> **STATED TASK A**: Using the distribution strategy text below, decide whether each statement agrees with it. For each, answer yes or no and quote the words of the text that decide it. (i) Exclusive distribution is often used for high-end or luxury products. (ii) Selective distribution reaches a smaller market than exclusive distribution. (iii) Exclusive distribution tends to give higher market coverage.

> **SOURCE EXCERPT**:
....................

Distribution Strategy
Distribution Strategy: Exclusive, Selective, Intensive

Distribution strategy refers to the approach and decisions made by a company regarding how its products or services will reach customers. It involves selecting the appropriate distribution channels and determining the level of market coverage desired. Here are the three main distribution strategies:

Exclusive Distribution:
Exclusive distribution involves limiting the number of intermediaries or retailers authorized to sell a product or service within a specific geographic area. This strategy is often used for high-end or luxury products, where maintaining brand image and control over the sales process is crucial. By granting exclusivity to selected retailers, companies can ensure a higher level of customer service, brand consistency, and premium pricing. Exclusive distribution may result in lower market coverage but can create an aura of exclusivity and enhance the perception of a product's value.
Example: Luxury fashion brands that only sell their products through selected high-end department stores or boutique stores.

Selective Distribution:
Selective distribution involves working with a limited number of intermediaries or retailers that meet specific criteria. The selection process considers factors such as geographical location, reputation, customer base, and capabilities. This strategy allows companies to maintain some control over the distribution process while reaching a wider market compared to exclusive distribution. Selective distribution is commonly used for products with moderate demand and where maintaining a certain level of brand image and customer experience is important.

....................

> **EXERCISE INPUT**:
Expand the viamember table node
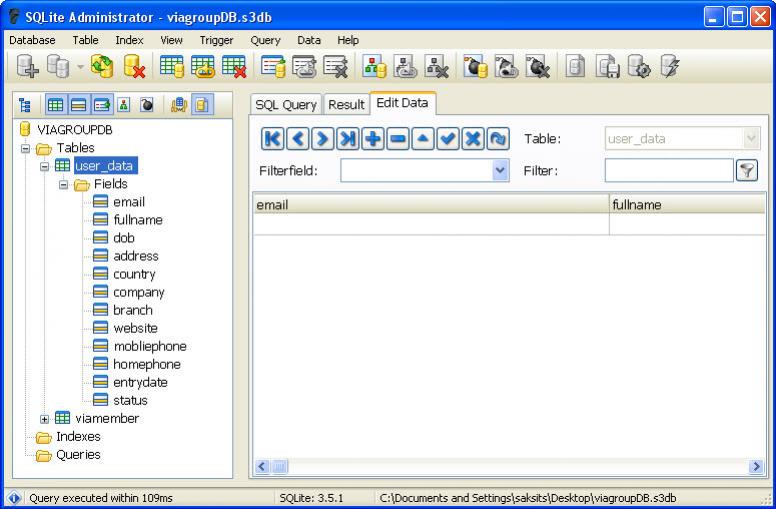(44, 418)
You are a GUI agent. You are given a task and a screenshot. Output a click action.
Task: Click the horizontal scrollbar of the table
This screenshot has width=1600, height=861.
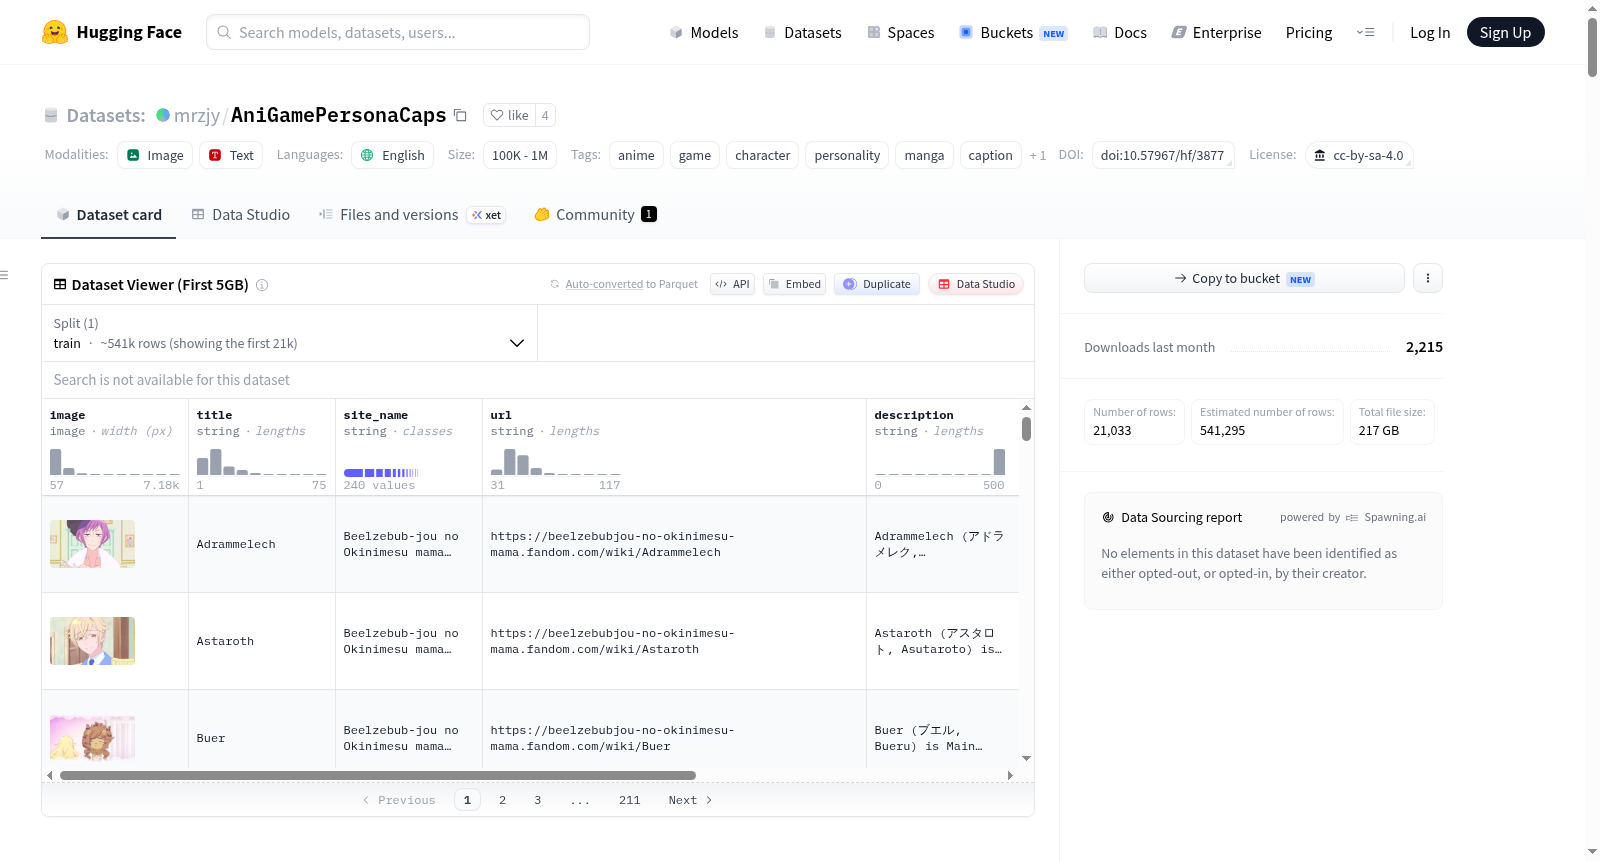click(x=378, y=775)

....................

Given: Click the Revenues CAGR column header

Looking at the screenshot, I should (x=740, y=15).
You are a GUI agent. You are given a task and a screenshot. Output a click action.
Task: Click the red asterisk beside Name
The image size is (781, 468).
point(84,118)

....................

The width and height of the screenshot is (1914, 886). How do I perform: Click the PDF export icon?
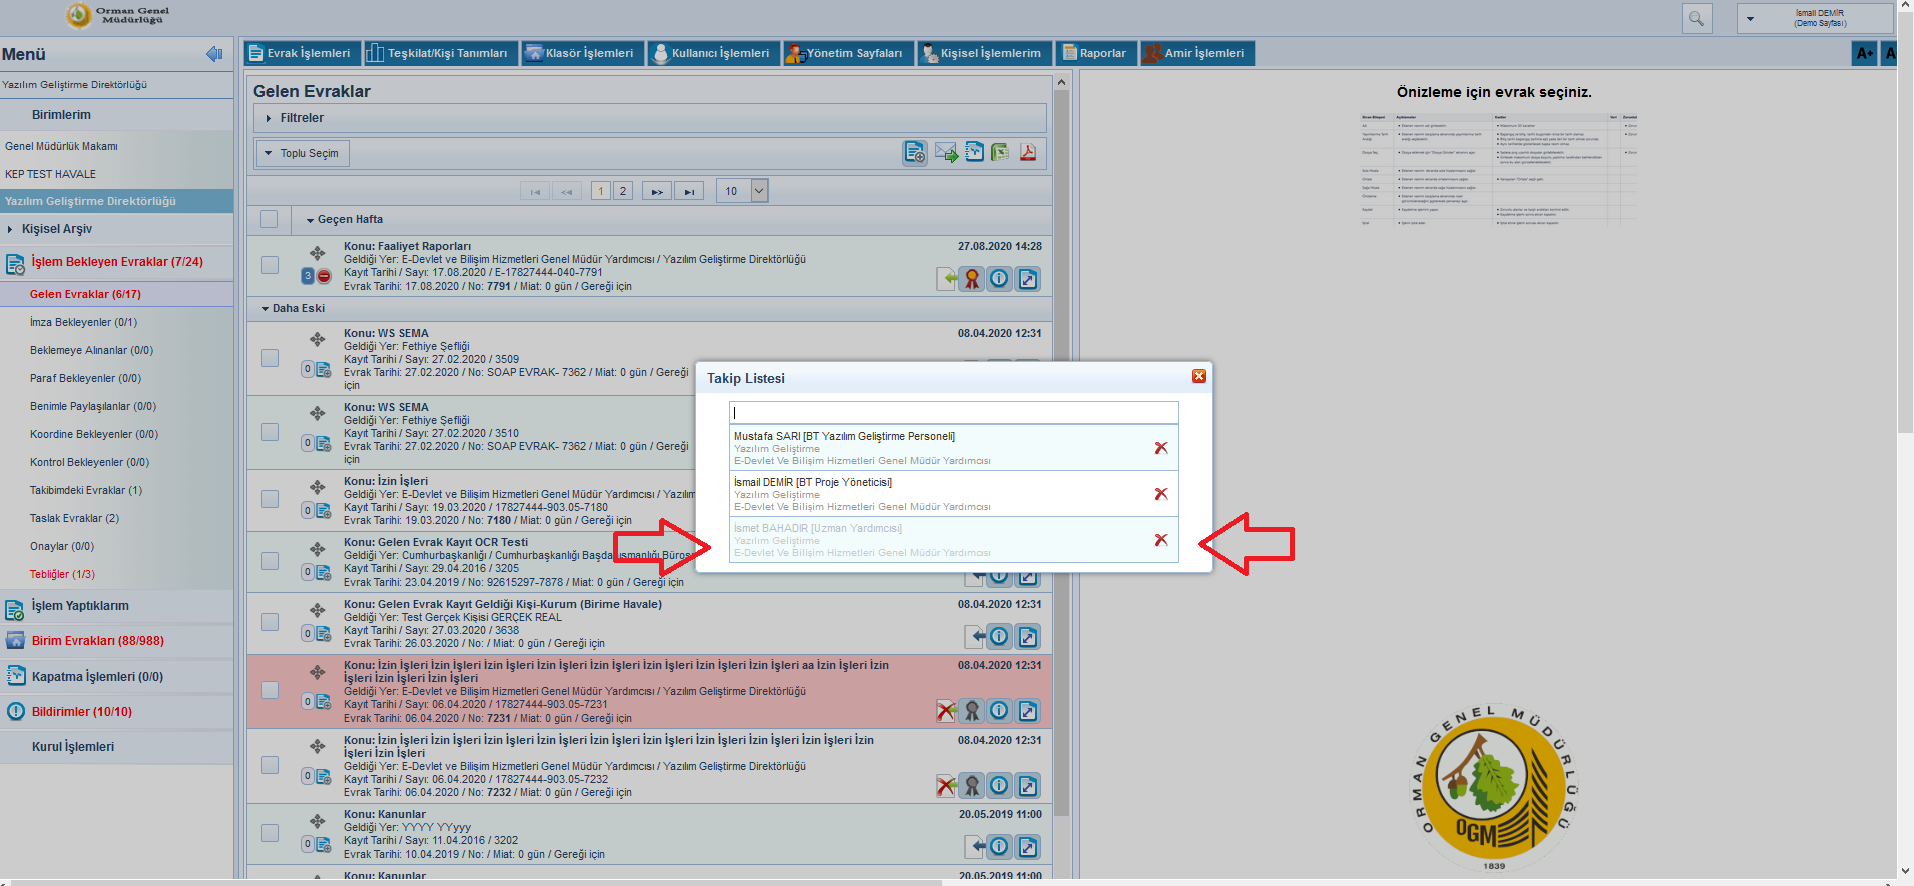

....................

> **STATED TASK B**: Rewrite the listing above as a numbered list, from the line with "Expand the viamember table node" to the line with "click(x=378, y=775)", skipping blank lines and leaving the pictures out.

> **PROBLEM SOLUTION A**:
(i) Yes: "This strategy is often used for high-end or luxury products"
(ii) No: "reaching a wider market compared to exclusive distribution"
(iii) No: "Exclusive distribution may result in lower market coverage"

> **PROBLEM SOLUTION B**:
1. Expand the viamember table node
2. (44, 418)
3. You are a GUI agent. You are given a task and a screenshot. Output a click action.
4. Task: Click the horizontal scrollbar of the table
5. This screenshot has width=1600, height=861.
6. click(x=378, y=775)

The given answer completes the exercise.